→ **Extracted entries**
--------

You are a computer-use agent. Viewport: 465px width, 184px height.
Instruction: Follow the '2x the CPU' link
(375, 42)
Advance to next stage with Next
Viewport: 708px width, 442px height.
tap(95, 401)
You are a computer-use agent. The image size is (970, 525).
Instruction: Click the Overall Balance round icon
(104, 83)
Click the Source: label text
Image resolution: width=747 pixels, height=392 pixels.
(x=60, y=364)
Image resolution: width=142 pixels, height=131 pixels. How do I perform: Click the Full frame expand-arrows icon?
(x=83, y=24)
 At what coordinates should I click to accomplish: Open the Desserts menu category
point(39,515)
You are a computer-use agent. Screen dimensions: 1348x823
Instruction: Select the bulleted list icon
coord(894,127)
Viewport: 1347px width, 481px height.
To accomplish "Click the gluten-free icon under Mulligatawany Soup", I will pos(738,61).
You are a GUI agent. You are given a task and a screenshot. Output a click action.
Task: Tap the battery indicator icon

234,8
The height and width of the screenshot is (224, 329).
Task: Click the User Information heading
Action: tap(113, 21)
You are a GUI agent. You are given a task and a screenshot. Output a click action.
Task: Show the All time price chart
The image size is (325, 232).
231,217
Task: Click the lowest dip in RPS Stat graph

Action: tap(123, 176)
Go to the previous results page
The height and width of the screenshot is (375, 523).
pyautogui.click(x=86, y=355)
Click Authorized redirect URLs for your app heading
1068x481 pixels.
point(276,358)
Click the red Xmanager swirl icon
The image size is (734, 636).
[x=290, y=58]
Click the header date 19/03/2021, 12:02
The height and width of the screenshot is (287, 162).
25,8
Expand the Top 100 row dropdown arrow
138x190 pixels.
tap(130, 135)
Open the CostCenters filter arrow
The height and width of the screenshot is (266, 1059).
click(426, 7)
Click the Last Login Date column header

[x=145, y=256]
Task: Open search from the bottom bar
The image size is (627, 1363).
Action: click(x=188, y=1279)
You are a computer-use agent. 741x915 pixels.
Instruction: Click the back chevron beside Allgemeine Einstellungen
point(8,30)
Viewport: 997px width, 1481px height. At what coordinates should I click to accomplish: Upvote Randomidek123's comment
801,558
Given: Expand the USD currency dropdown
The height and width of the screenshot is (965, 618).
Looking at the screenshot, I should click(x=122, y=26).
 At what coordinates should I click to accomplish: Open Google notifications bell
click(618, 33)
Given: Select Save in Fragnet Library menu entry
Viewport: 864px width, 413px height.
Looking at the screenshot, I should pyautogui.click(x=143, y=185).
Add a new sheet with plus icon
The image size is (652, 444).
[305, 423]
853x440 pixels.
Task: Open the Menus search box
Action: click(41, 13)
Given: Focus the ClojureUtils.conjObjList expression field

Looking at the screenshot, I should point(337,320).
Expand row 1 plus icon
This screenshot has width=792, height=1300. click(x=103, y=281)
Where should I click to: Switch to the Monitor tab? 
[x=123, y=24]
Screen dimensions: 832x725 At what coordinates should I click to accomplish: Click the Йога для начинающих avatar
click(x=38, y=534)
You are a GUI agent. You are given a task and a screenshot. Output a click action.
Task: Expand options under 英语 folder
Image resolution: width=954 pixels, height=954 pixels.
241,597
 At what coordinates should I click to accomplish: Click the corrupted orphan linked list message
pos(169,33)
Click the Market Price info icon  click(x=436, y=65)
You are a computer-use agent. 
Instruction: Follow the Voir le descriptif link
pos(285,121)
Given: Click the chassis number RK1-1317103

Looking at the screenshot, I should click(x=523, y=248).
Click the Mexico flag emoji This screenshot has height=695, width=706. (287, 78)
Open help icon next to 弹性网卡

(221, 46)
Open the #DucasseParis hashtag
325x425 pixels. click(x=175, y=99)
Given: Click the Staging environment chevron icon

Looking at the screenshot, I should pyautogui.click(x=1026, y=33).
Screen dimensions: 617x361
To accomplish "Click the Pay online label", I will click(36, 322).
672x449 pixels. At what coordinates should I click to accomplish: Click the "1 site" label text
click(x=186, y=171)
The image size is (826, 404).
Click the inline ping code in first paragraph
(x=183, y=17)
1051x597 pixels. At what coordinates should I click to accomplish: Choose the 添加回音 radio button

--------

→ **What the task asks**
Line by line, the data should be returned exactly as written.

→ **Task answer**
You are a computer-use agent. Viewport: 465px width, 184px height.
Instruction: Follow the '2x the CPU' link
(375, 42)
Advance to next stage with Next
Viewport: 708px width, 442px height.
tap(95, 401)
You are a computer-use agent. The image size is (970, 525).
Instruction: Click the Overall Balance round icon
(104, 83)
Click the Source: label text
Image resolution: width=747 pixels, height=392 pixels.
(x=60, y=364)
Image resolution: width=142 pixels, height=131 pixels. How do I perform: Click the Full frame expand-arrows icon?
(x=83, y=24)
 At what coordinates should I click to accomplish: Open the Desserts menu category
point(39,515)
You are a computer-use agent. Screen dimensions: 1348x823
Instruction: Select the bulleted list icon
coord(894,127)
Viewport: 1347px width, 481px height.
To accomplish "Click the gluten-free icon under Mulligatawany Soup", I will pos(738,61).
You are a GUI agent. You are given a task and a screenshot. Output a click action.
Task: Tap the battery indicator icon

234,8
The height and width of the screenshot is (224, 329).
Task: Click the User Information heading
Action: tap(113, 21)
You are a GUI agent. You are given a task and a screenshot. Output a click action.
Task: Show the All time price chart
The image size is (325, 232).
231,217
Task: Click the lowest dip in RPS Stat graph

Action: tap(123, 176)
Go to the previous results page
The height and width of the screenshot is (375, 523).
pyautogui.click(x=86, y=355)
Click Authorized redirect URLs for your app heading
1068x481 pixels.
point(276,358)
Click the red Xmanager swirl icon
The image size is (734, 636).
[x=290, y=58]
Click the header date 19/03/2021, 12:02
The height and width of the screenshot is (287, 162).
25,8
Expand the Top 100 row dropdown arrow
138x190 pixels.
tap(130, 135)
Open the CostCenters filter arrow
The height and width of the screenshot is (266, 1059).
click(426, 7)
Click the Last Login Date column header

[x=145, y=256]
Task: Open search from the bottom bar
The image size is (627, 1363).
Action: click(x=188, y=1279)
You are a computer-use agent. 741x915 pixels.
Instruction: Click the back chevron beside Allgemeine Einstellungen
point(8,30)
Viewport: 997px width, 1481px height. At what coordinates should I click to accomplish: Upvote Randomidek123's comment
801,558
Given: Expand the USD currency dropdown
The height and width of the screenshot is (965, 618).
Looking at the screenshot, I should click(x=122, y=26).
 At what coordinates should I click to accomplish: Open Google notifications bell
click(618, 33)
Given: Select Save in Fragnet Library menu entry
Viewport: 864px width, 413px height.
Looking at the screenshot, I should pyautogui.click(x=143, y=185).
Add a new sheet with plus icon
The image size is (652, 444).
[305, 423]
853x440 pixels.
Task: Open the Menus search box
Action: click(41, 13)
Given: Focus the ClojureUtils.conjObjList expression field

Looking at the screenshot, I should point(337,320).
Expand row 1 plus icon
This screenshot has width=792, height=1300. click(x=103, y=281)
Where should I click to: Switch to the Monitor tab? 
[x=123, y=24]
Screen dimensions: 832x725 At what coordinates should I click to accomplish: Click the Йога для начинающих avatar
click(x=38, y=534)
You are a GUI agent. You are given a task and a screenshot. Output a click action.
Task: Expand options under 英语 folder
Image resolution: width=954 pixels, height=954 pixels.
241,597
 At what coordinates should I click to accomplish: Click the corrupted orphan linked list message
pos(169,33)
Click the Market Price info icon  click(x=436, y=65)
You are a computer-use agent. 
Instruction: Follow the Voir le descriptif link
pos(285,121)
Given: Click the chassis number RK1-1317103

Looking at the screenshot, I should click(x=523, y=248).
Click the Mexico flag emoji This screenshot has height=695, width=706. (287, 78)
Open help icon next to 弹性网卡

(221, 46)
Open the #DucasseParis hashtag
325x425 pixels. click(x=175, y=99)
Given: Click the Staging environment chevron icon

Looking at the screenshot, I should pyautogui.click(x=1026, y=33).
Screen dimensions: 617x361
To accomplish "Click the Pay online label", I will click(36, 322).
672x449 pixels. At what coordinates should I click to accomplish: Click the "1 site" label text
click(x=186, y=171)
The image size is (826, 404).
Click the inline ping code in first paragraph
(x=183, y=17)
1051x597 pixels. At what coordinates should I click to accomplish: Choose the 添加回音 radio button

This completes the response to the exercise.